Globally, fiscal support will slow until 2022 after governments incurred the largest debt since the 1970s.

Monetary policy

Biden and Yellen also have to decide whether to hand over a second term to Federal Reserve Chairman Jerome H. Powell, a decision that could also shake markets.

For Powell and his international colleagues, the combination of declining growth and persistent inflation is challenging.

On Friday alone, there was news of the fastest inflation in the euro area in 13 years, and a US reading rose the most year-on-year since 1991.

Powell and the President of the European Central Bank, Christine Lagarde, express cautious optimism for the time being that inflation will ease. But economists wonder when the ephemeral will become more permanent.

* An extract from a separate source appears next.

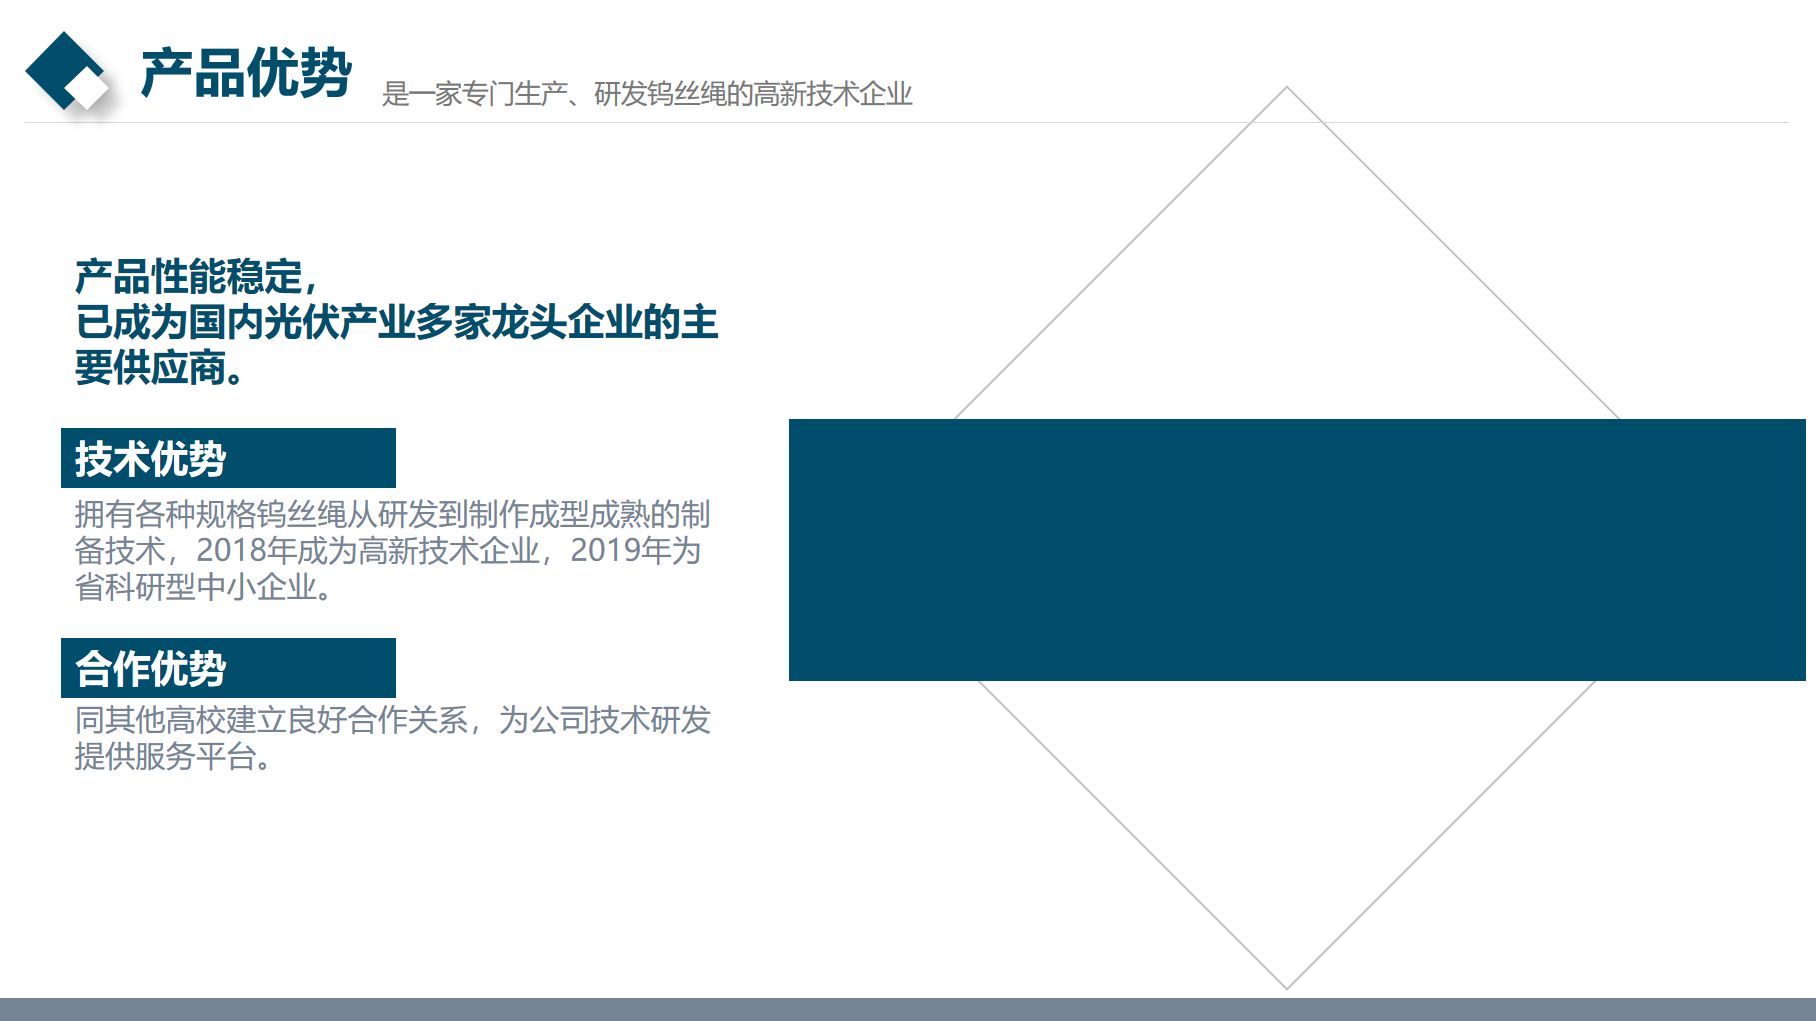1816x1021 pixels.
Task: Click the small white diamond in the logo
Action: (x=90, y=89)
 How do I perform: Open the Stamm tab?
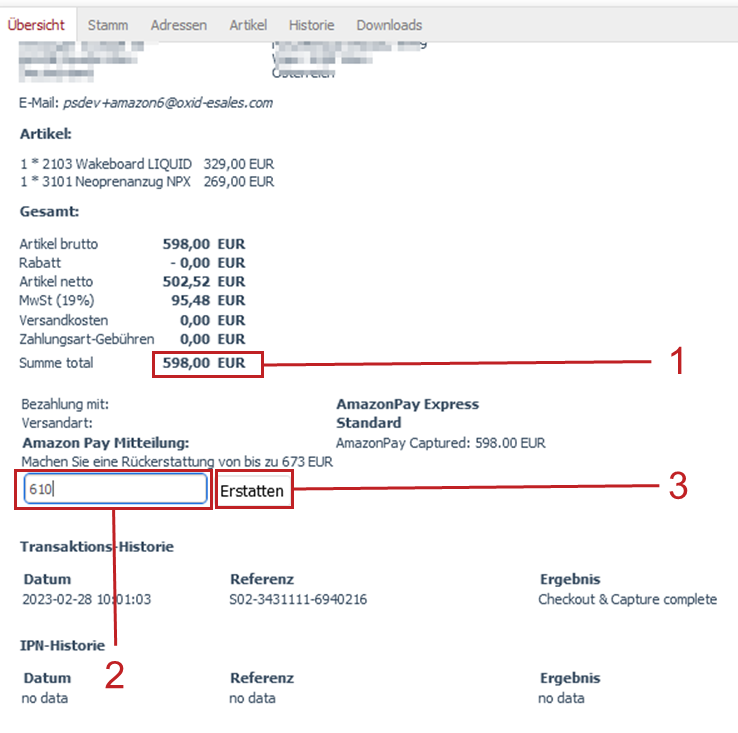click(x=106, y=25)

And that makes plans to cut bond purchases or raise interest rates risky. Many Latin American central banks and some in Eastern Europe have already increased the cost of borrowing. Norway was just the first developed country to do this, and the Fed is signaling that it will cut its bond-buying program as early as November.

Deutsche Bank strategist Jim Reid assumes that the global economy is facing its most restrictive phase of monetary policy in a decade.

“Central banks are playing with fire by tapering to stave off inflationary pressures without being entirely sure where we are in the cycle,” said Alicia Garcia Herrero, chief economist for Asia-Pacific at Natixis.